Today's Turkish music sector has a hot pop scene. Before the rise of arabesque, Turkish music dominated Turkey's art scene. Later in the '60s, arabesque music became popular. In the '70s, modern compositions started to appeal to a wider audience, while the '80s were shaped by pop culture. As pop music started to take over in the '80s, arabesque evolved from its classic form to a softer, more modern version. During the Ottoman Empire era, Ottoman society was heavily influenced by Arabic culture. However, under the nation-state system, the society witnessed a shift toward creating its own unique music culture. Over the years, arabesque and Turkish music have heavily influenced each other.
Selami Şahin`s early foot steps
According to influential musician Selami Şahin, Turkish music falls in the "Eastern-Western" category. Şahin has composed songs in a wide range of genres, including "Roman havası" (Gypsy style), Black Sea, Turkish folklore and even songs sung by famous arabesque singer İbrahim Tatlises. Born in Hatay, Selami Sahin started to learn Turkish at the age of 7. His mother was Egyptian; his father was from Hatay. His grandfather participated in the National Independence. In the '60s, Şahin witnessed the advent of arabesque music; however, he decided to put his own spin on it. "As time changes, technology advances; this also reflected in the preferences of the society and music itself."

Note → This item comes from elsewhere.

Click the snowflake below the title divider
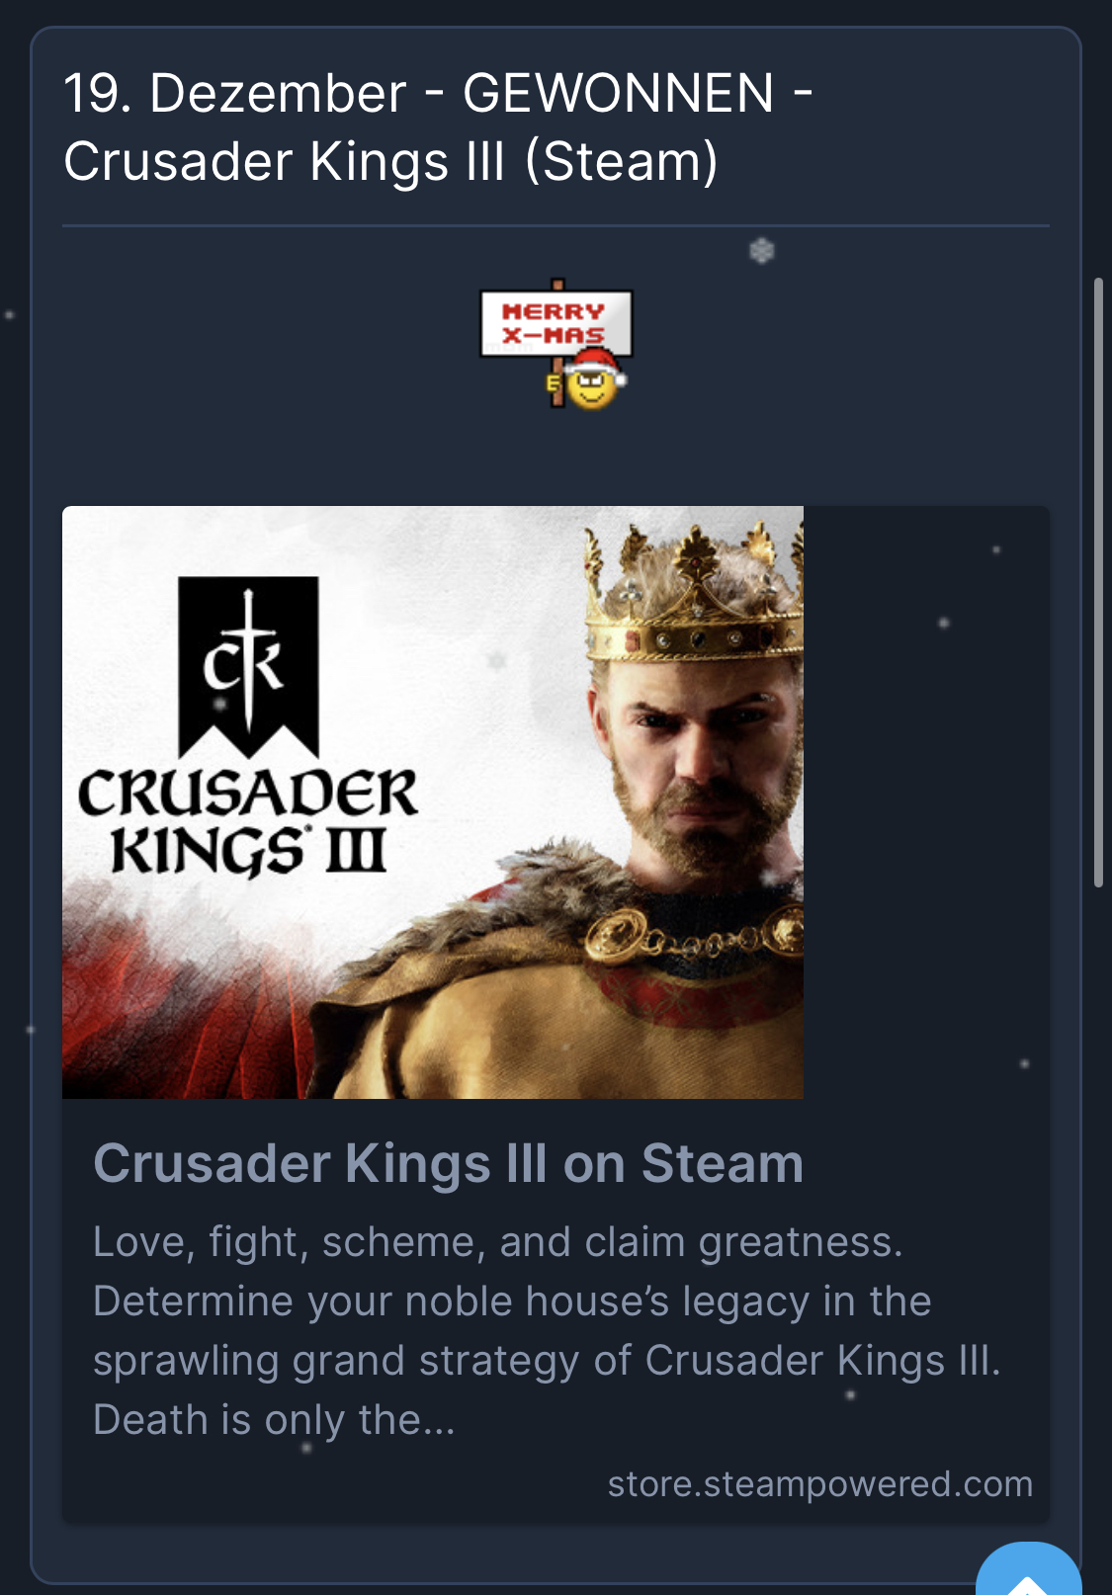The height and width of the screenshot is (1595, 1112). tap(761, 251)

Migration and shanty houses
In the '60s, Turkey's metropolitan cities saw an influx of domestic migration due to the mechanization of agriculture that had led to less jobs in rural areas. Life in villages was difficult and lacked modern comforts forcing many to search for places with better schools, hospitals, transportation and entertainment. Big cities, especially Istanbul, attracted a lot of people in the '50s and '60s. However, finding work in the city was difficult and the difficulties of city life and culture often manifested in either protests or overall unhappiness. In the outskirts of Istanbul, the new migrants found work as street sellers and built their own illegal houses known as "gecekondu," which were basically shanty houses built overnight on an empty plot of land. The rise in these illegal buildings drew attention to inconsistent civil service policies and mandates. Unplanned infrastructure, lack of land and integration problems quickly became widespread problems. Integrative questions were raised, like "What is an urban citizen?" In effect, Anatolian migrants, mainly poor villagers, lost their cultural identities; they were neither culture-rich villagers nor street-smart urbanites. Unable to adapt to their new surroundings, finding work also became a challenge and their dreams of getting rich in the big cities started to fade. Cultural problems among "allafranga" - Western-oriented urbanites - and "allaturca" - more traditional citizens - increased drastically after the '50s. The newcomers in 1960s turned to music to maintain their culture and resist full integration.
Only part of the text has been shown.